Near-field communications establish radio links between mobile devices in close proximity, usually a few centimeters apart. Users can exchange information on their smartphones by "bumping" their devices. The same technology lets shoppers whose credit card information is stored on their smartphones to pay for purchases by holding their mobile devices near point-of-sale readers.
Though last in the list of the Evil 8, Hubbard says nearly two-thirds of survey respondents believe near-field communications will result in more proximity-based hacking in 2013 as thieves using skimmers or other technology capture credit card and other financial data stored on smartphones.

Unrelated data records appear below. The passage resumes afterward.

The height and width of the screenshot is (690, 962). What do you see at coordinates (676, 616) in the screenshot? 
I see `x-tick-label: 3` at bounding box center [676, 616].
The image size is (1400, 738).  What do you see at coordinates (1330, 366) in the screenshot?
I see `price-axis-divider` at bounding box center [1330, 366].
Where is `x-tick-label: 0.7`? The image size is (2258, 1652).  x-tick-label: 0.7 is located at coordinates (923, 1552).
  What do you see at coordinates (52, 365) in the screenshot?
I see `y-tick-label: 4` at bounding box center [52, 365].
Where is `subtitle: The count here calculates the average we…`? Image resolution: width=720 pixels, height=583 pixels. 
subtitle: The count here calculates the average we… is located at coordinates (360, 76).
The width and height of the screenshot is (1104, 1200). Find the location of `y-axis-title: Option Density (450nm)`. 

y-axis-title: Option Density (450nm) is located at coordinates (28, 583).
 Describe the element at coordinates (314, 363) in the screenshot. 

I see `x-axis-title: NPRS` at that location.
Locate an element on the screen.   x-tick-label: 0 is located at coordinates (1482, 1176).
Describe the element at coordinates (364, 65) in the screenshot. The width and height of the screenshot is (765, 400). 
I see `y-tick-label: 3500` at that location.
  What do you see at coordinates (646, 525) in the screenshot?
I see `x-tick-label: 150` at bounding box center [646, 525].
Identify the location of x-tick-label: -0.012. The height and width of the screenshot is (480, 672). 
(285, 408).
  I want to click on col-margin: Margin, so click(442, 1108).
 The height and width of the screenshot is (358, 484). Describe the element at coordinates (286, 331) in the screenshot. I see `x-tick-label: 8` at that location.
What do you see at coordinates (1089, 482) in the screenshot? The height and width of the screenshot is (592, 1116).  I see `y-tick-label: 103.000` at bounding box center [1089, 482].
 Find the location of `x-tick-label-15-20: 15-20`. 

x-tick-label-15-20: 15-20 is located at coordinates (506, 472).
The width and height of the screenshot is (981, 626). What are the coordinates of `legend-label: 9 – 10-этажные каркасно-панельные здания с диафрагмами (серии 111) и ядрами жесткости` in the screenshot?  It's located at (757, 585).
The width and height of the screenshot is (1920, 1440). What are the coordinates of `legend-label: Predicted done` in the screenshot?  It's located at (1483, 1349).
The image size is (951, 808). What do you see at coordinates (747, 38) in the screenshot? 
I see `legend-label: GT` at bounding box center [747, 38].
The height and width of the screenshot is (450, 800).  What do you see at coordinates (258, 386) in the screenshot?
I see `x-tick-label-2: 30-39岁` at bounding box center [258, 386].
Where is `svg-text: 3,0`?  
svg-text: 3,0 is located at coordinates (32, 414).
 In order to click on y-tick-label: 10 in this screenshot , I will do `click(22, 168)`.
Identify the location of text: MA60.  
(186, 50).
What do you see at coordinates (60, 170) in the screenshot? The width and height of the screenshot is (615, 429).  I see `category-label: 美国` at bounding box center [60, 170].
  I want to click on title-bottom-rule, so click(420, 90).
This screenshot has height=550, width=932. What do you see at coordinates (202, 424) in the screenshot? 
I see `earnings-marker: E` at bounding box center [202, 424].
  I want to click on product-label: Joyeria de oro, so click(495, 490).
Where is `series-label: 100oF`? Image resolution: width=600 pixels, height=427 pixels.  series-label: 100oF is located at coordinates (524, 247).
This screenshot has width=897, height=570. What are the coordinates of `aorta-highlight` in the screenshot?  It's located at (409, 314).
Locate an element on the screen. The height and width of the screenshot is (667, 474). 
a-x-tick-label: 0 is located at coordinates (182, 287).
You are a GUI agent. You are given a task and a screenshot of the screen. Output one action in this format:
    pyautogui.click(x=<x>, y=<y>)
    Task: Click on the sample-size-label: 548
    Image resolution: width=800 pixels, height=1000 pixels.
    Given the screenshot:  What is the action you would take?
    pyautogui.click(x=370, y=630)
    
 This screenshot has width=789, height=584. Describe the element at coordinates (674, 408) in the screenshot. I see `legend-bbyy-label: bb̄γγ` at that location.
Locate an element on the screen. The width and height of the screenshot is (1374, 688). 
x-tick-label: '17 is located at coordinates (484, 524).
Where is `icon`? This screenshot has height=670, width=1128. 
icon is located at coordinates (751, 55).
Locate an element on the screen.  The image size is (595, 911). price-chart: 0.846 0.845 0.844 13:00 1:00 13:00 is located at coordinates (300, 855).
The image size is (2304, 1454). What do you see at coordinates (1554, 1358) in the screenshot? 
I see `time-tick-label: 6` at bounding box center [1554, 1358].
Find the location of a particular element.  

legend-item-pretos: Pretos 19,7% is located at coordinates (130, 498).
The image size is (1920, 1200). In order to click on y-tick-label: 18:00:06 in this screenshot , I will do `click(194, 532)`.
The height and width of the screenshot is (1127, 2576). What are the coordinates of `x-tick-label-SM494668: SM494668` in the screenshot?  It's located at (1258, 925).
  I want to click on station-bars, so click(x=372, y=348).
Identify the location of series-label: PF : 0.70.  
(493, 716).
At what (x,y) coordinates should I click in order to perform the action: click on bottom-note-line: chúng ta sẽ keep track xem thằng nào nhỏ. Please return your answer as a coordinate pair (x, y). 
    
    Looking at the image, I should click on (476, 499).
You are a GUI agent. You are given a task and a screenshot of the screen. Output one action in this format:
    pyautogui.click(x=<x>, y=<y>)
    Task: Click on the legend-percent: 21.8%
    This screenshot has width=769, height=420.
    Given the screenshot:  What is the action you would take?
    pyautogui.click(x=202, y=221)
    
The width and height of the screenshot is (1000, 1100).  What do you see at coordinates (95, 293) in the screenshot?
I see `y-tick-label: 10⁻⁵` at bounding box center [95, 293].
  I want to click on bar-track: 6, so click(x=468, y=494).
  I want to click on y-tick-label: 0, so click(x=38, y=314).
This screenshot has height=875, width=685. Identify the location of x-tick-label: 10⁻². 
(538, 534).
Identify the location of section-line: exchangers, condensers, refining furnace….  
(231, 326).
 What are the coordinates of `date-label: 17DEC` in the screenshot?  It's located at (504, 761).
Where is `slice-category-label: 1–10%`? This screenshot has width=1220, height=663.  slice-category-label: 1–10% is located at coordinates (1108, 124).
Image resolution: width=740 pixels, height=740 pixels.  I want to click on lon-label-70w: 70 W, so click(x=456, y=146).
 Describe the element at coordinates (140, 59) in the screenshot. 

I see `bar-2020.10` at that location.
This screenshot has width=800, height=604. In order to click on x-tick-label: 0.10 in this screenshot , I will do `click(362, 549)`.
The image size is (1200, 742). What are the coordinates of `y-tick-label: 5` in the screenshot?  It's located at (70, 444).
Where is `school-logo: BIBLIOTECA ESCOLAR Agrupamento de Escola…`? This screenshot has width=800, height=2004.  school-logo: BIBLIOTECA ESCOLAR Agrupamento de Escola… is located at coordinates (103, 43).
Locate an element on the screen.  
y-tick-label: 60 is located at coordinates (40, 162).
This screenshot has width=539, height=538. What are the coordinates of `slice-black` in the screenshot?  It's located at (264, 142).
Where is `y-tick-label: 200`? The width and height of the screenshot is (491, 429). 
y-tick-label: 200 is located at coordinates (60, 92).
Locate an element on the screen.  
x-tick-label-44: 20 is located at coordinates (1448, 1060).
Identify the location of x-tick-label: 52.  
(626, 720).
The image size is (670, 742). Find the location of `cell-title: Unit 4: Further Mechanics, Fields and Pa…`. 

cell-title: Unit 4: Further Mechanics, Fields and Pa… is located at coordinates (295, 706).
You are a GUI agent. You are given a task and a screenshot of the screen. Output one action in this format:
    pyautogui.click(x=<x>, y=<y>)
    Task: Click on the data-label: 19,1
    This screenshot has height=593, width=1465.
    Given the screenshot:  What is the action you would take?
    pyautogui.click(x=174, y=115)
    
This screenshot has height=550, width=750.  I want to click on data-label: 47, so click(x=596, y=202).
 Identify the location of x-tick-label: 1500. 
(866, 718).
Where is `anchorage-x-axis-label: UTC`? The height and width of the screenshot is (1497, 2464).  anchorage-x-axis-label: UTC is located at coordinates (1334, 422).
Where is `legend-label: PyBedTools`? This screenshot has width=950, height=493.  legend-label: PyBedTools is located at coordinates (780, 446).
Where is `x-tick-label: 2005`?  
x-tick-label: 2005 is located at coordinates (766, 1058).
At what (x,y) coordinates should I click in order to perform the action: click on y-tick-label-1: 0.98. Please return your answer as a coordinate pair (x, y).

Attackers Go to Where Users Are
As for rogue marketplaces, many of which are based in Asia, many users of mobile devices employing Google's Android operating systems are susceptible to these illicit online sites that don't furnish the same level of application security as does Google's Play Store to download apps. Android users can go to virtually any marketplace to obtain apps for their devices. That's not a choice for iPhone and iPad users, who can only download apps from the Apple App Store. Small wonder Androids are more prone to digital assaults. "It's pretty simple economics from the attacker's standpoint; they're just going to go where information and the users are," Hubbard says
The Cloud Security Alliance is a not-for-profit industry organization that promotes secure cloud computing. Hubbard says the CSA sees a synergy between cloud and mobile computing, resulting in the Alliance conducting the mobile security survey of 210 of its members from 26 countries in July.
Hubbard's day job is chief technology officer for Internet security provider OpenDNS. He previously held the same post at Websense, the data and e-mail content security provider, where he founded the Websense Security Labs.